To achieve long-term greenhouse gas (GHG) neutrality within the aviation sector, substituting fossil aviation fuels with Sustainable Aviation Fuels (SAF) derived from renewable energy sources is essential. Among the synthetic SAF options produced through Power -to -Liquid (PtL) processes, the Fischer-Tropsch (FT) and methanol pathway are of significant interest. However, to assess and compare these pathways, detailed technical process analyses are required to provide a sound basis for economic and environmental assessments. Thus, this research paper investigates and compares both SAF production pathways starting from power -derived syngas within an indepth technical analysis, providing novel insights into overall process characteristics and efficiencies. Carbon and energy flows are derived from steady-state flowsheet simulations.
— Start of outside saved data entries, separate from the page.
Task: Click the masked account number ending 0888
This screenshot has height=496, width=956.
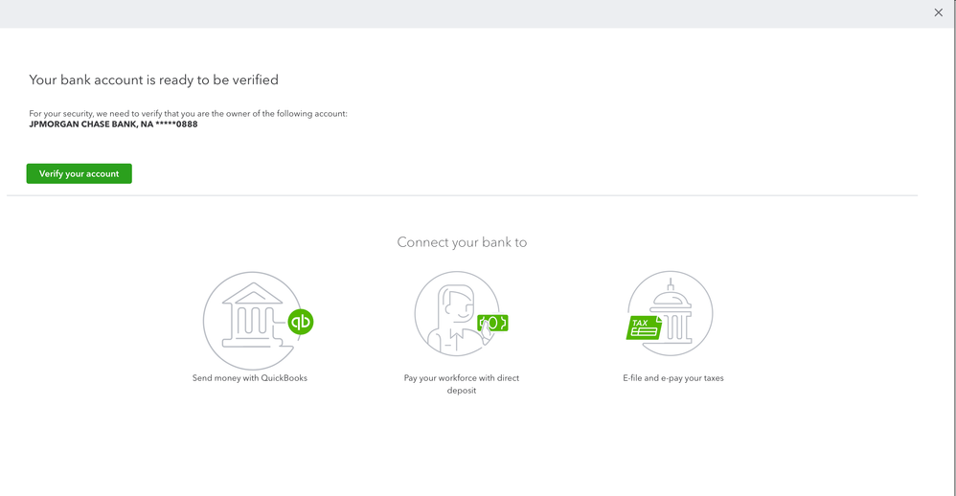Action: click(x=176, y=124)
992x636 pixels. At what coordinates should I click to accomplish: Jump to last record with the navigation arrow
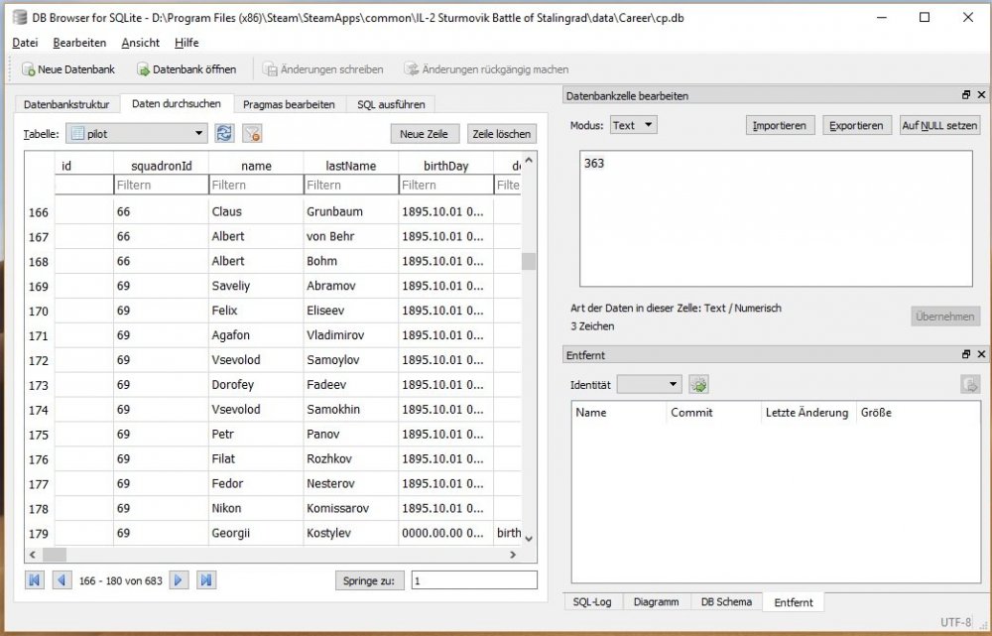(206, 580)
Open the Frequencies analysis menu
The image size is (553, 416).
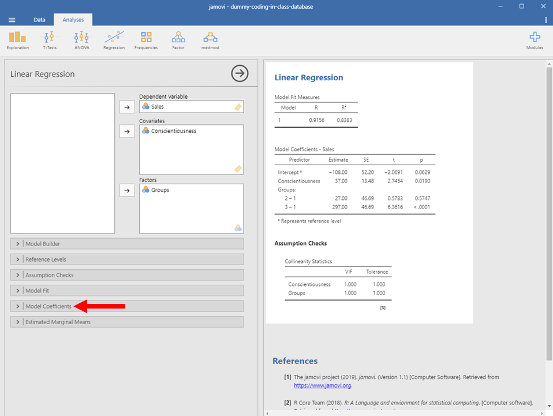(146, 40)
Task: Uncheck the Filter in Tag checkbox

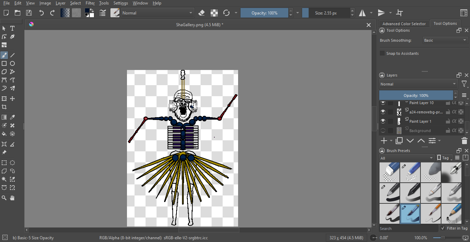Action: (x=443, y=228)
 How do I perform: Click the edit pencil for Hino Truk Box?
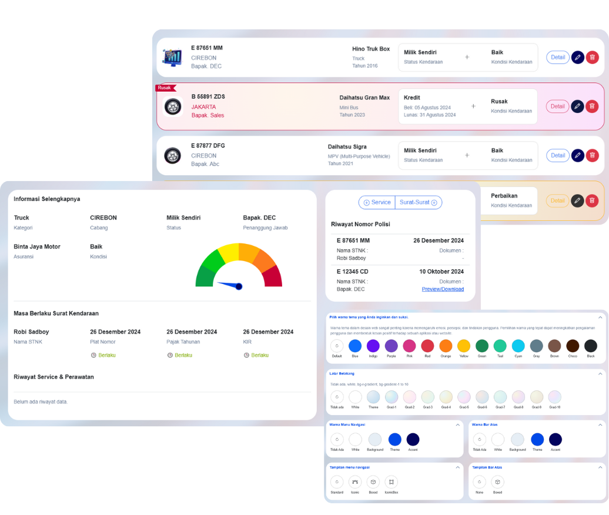(577, 58)
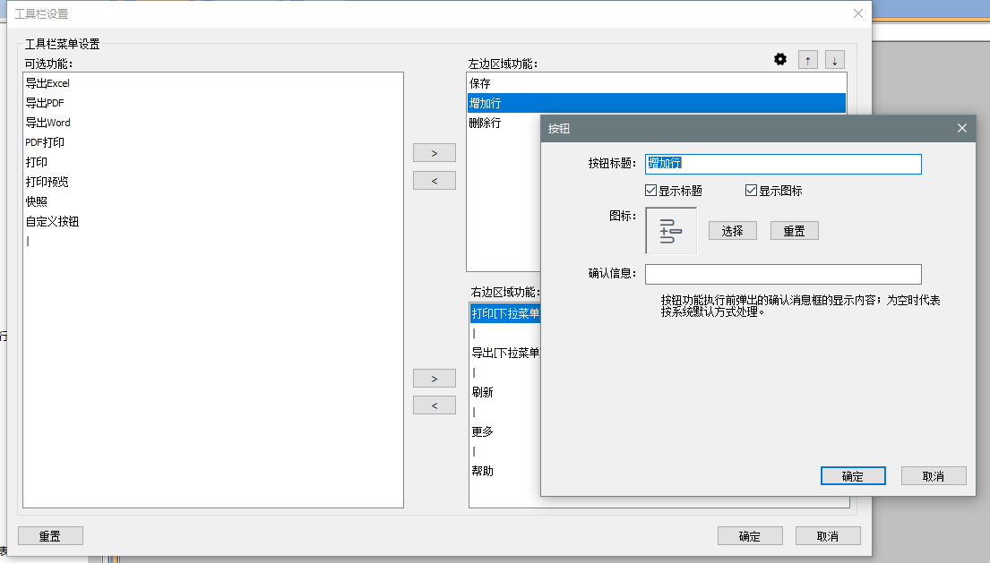The width and height of the screenshot is (990, 563).
Task: Close the 按钮 dialog
Action: click(962, 128)
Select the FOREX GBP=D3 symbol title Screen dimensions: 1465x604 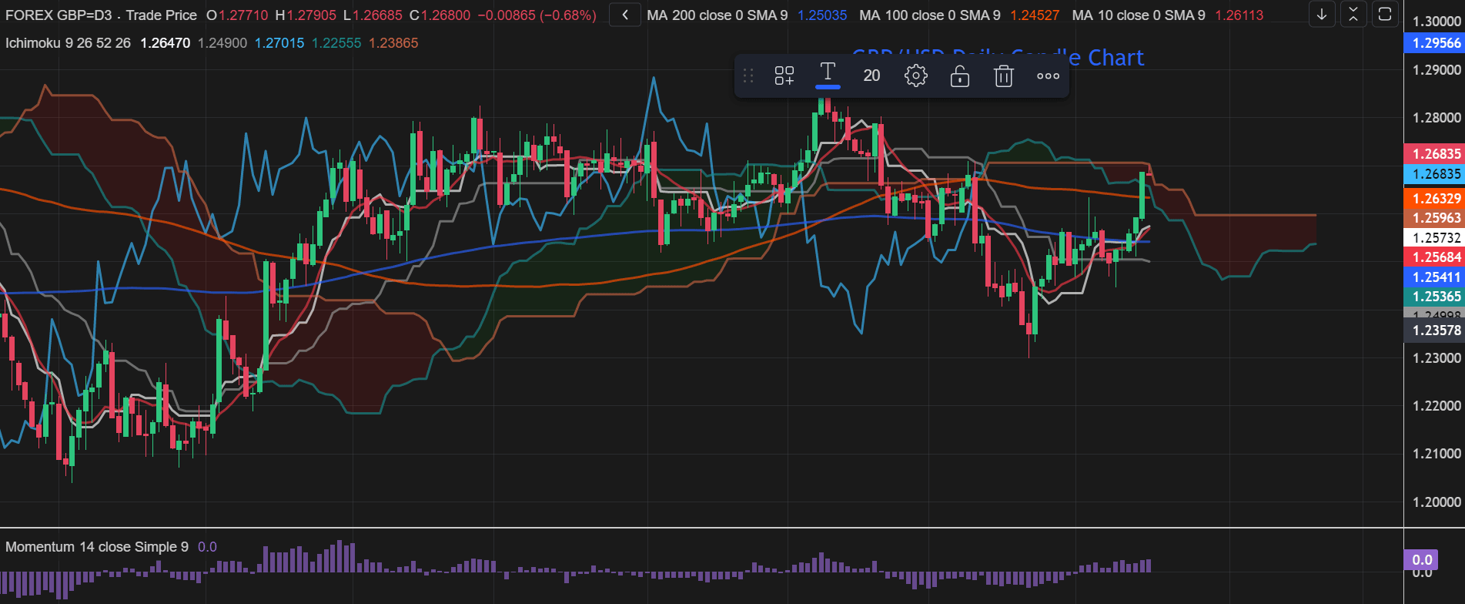[x=100, y=15]
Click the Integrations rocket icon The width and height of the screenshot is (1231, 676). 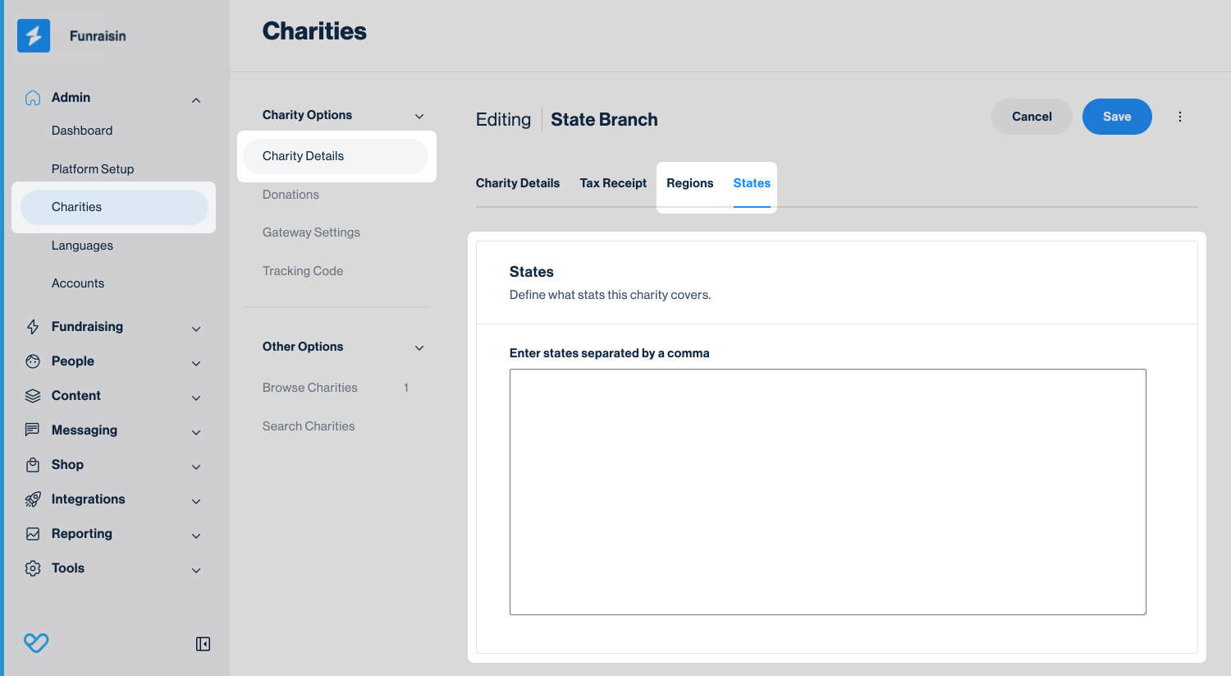tap(33, 499)
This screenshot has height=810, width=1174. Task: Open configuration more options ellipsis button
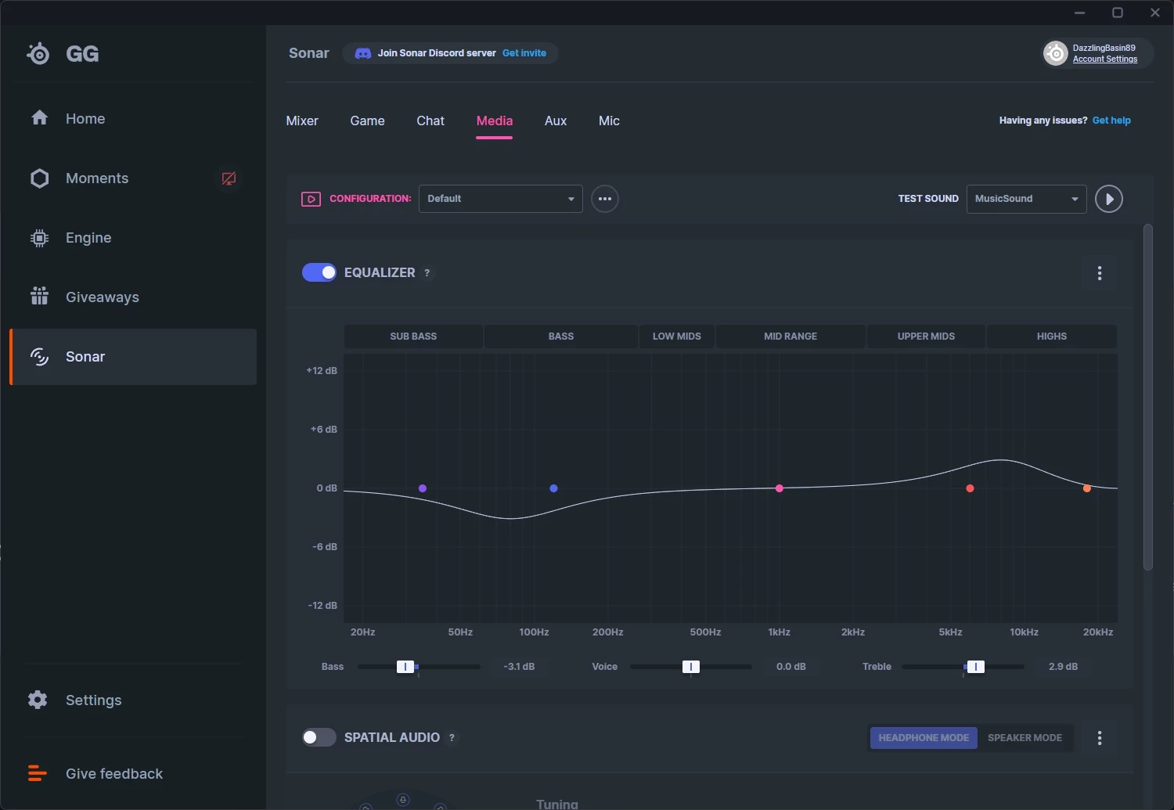tap(605, 199)
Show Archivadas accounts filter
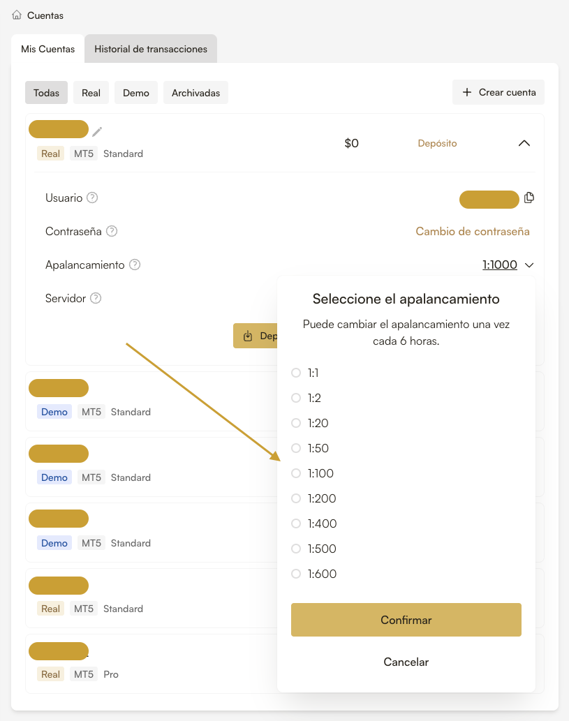The height and width of the screenshot is (721, 569). click(195, 93)
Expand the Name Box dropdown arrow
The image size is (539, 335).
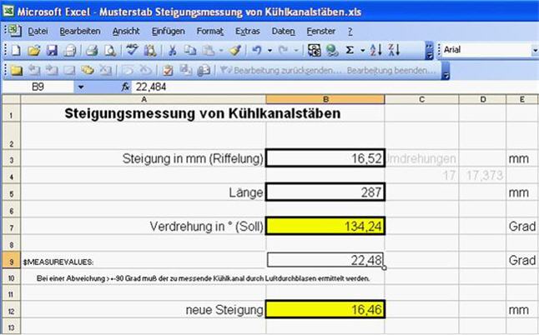(80, 87)
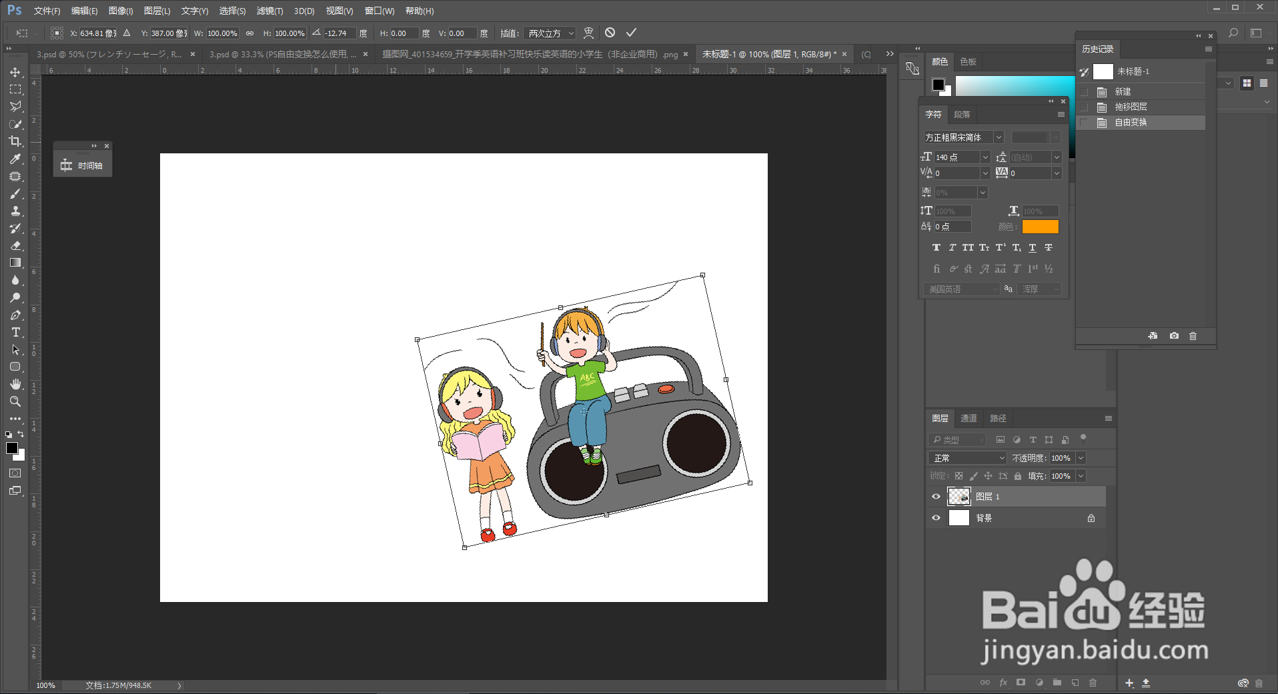Viewport: 1278px width, 694px height.
Task: Delete current state in History panel
Action: pyautogui.click(x=1193, y=336)
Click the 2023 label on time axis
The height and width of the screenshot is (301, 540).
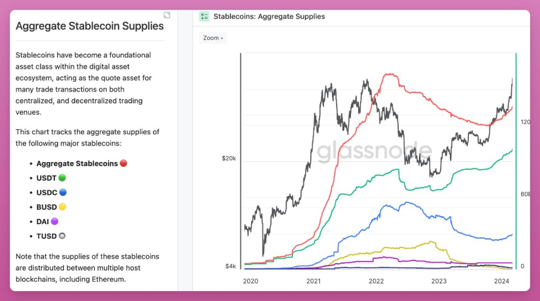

A variation of technical parameters (FT pathway: FT chain growth probability and hydrocracking behavior, Methanol pathway: Dehydration olefinselectivity and oligomerization product distribution) is carried out to assess impacts on carbon and energy efficiency, indicating uncertainties and parameter ranges for optimized kerosene production. The results show a very high carbon efficiency of the FT pathway (98 to 99%) regarding the total liquid products, while the carbon efficiency regarding kerosene lies between 60 and 77%. For the methanol pathway, a higher kerosene carbon efficiency can be achieved (60 to 90%); however, the total product efficiency (74 to 92%) is notably lower. The energy efficiencies of both pathways behave similarly to carbon efficiency, with the methanol pathway benefiting from thermodynamic advantages, leading to higher energy efficiency at equal carbon efficiency. Within the FT pathway, kerosene efficiency increases at high chain growth probabilities, while a high olefinselectivity is crucial for efficient kerosene production within the methanol pathway. The analysis results provide comprehensive insights into the technical behavior of the overall processes which contributes to an improved understanding of the production pathways.